(Extracted data entries)

-----

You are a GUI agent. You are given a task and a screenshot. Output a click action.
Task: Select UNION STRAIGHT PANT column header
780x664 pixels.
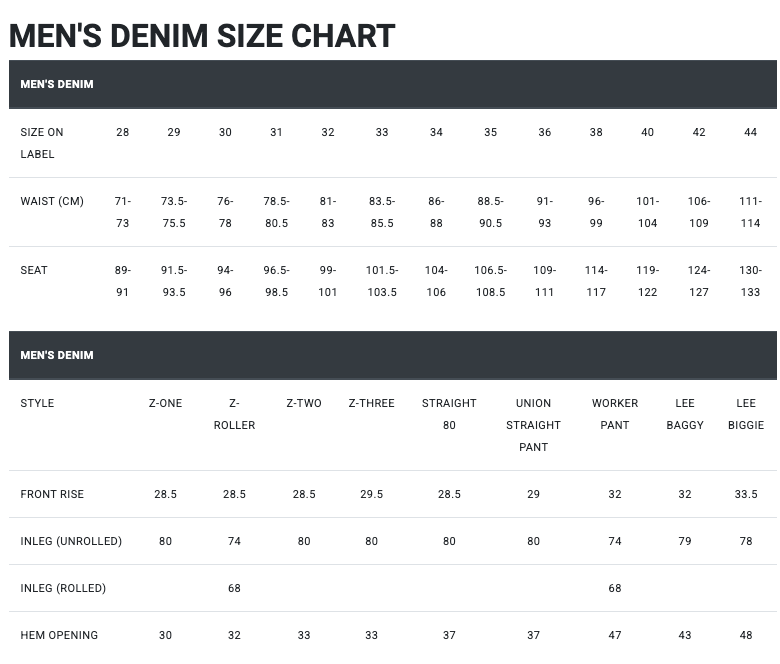(533, 425)
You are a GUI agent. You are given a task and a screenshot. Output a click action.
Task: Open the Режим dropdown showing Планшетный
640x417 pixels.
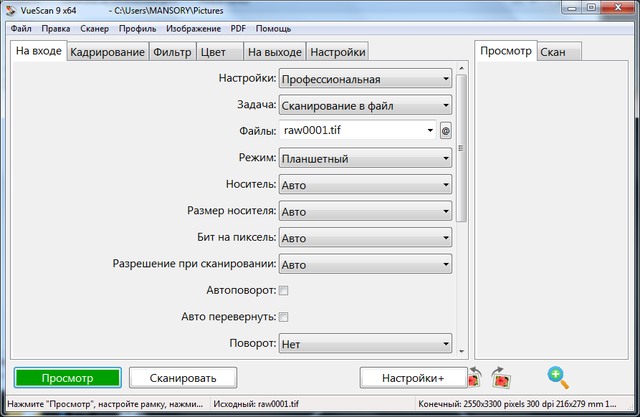tap(365, 158)
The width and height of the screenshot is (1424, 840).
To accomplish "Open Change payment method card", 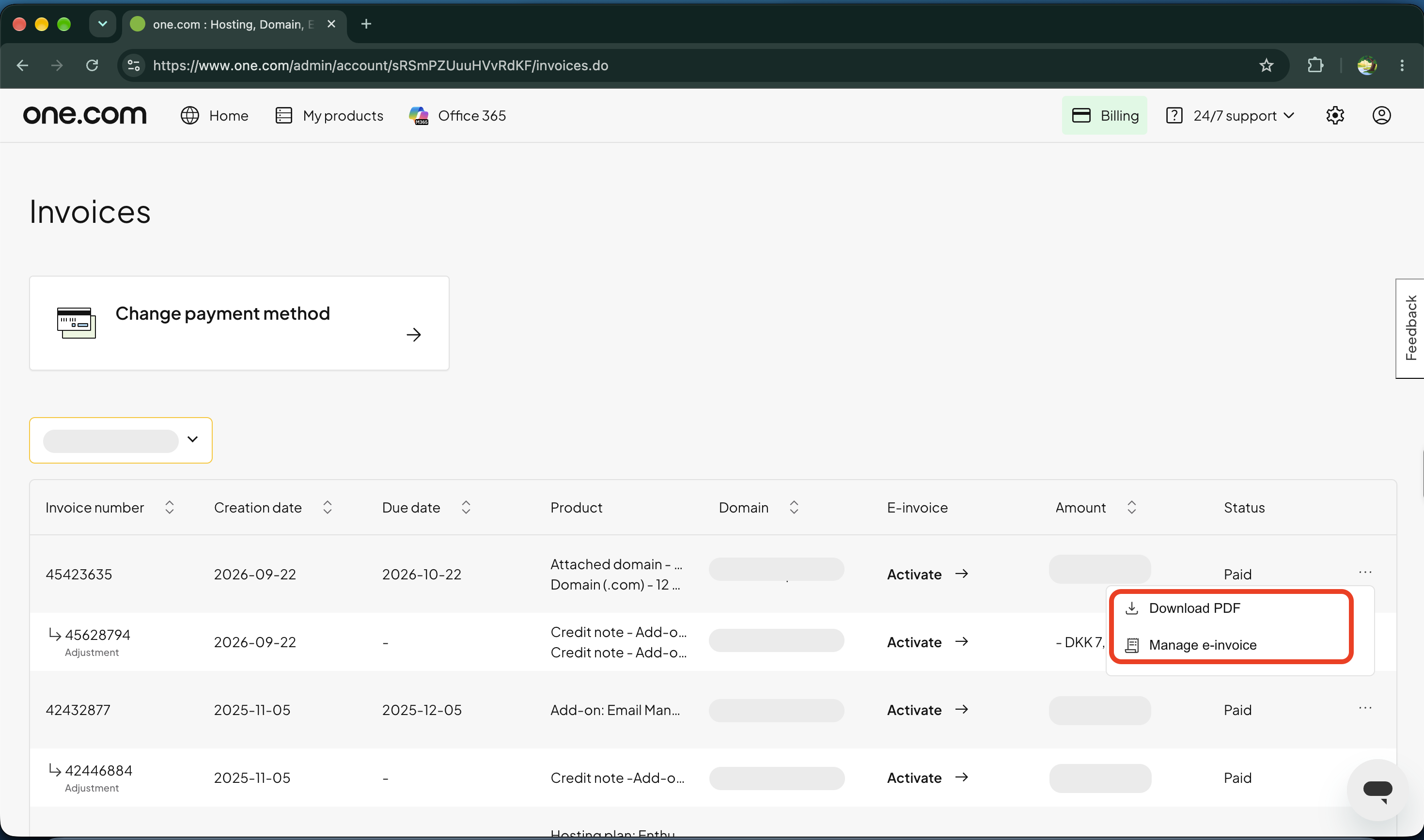I will (239, 323).
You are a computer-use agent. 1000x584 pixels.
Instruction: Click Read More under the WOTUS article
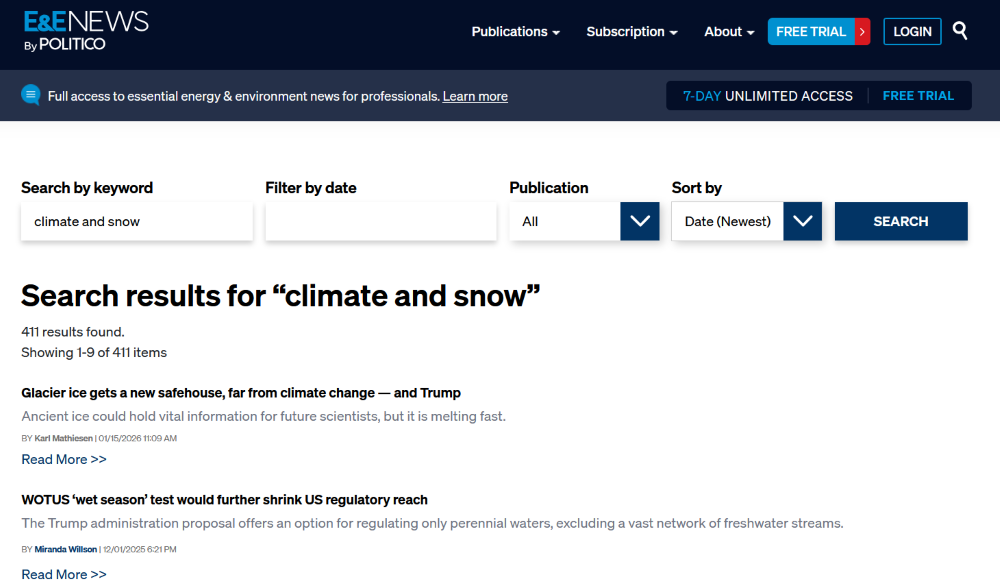click(x=64, y=574)
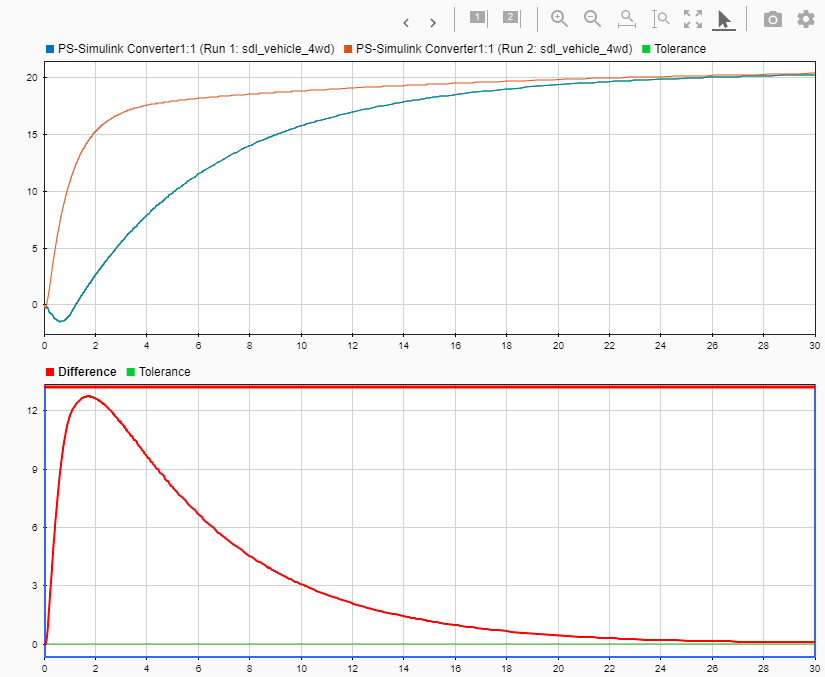Open plot settings gear
Image resolution: width=825 pixels, height=677 pixels.
pyautogui.click(x=806, y=19)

-----

— What this task involves —
Rewrite every line from the start of the lines through the line holding "tap(365, 158)", inclusive, and add 72 to each click coordinate in the answers. Omit the pictures.

— Output below —
You are a GUI agent. You are given a task and a screenshot. Output a click action.
Task: Select UNION STRAIGHT PANT column header
780x664 pixels.
(605, 497)
You are a GUI agent. You are given a task and a screenshot. Output a click action.
Task: Open the Режим dropdown showing Планшетный
640x417 pixels.
tap(437, 230)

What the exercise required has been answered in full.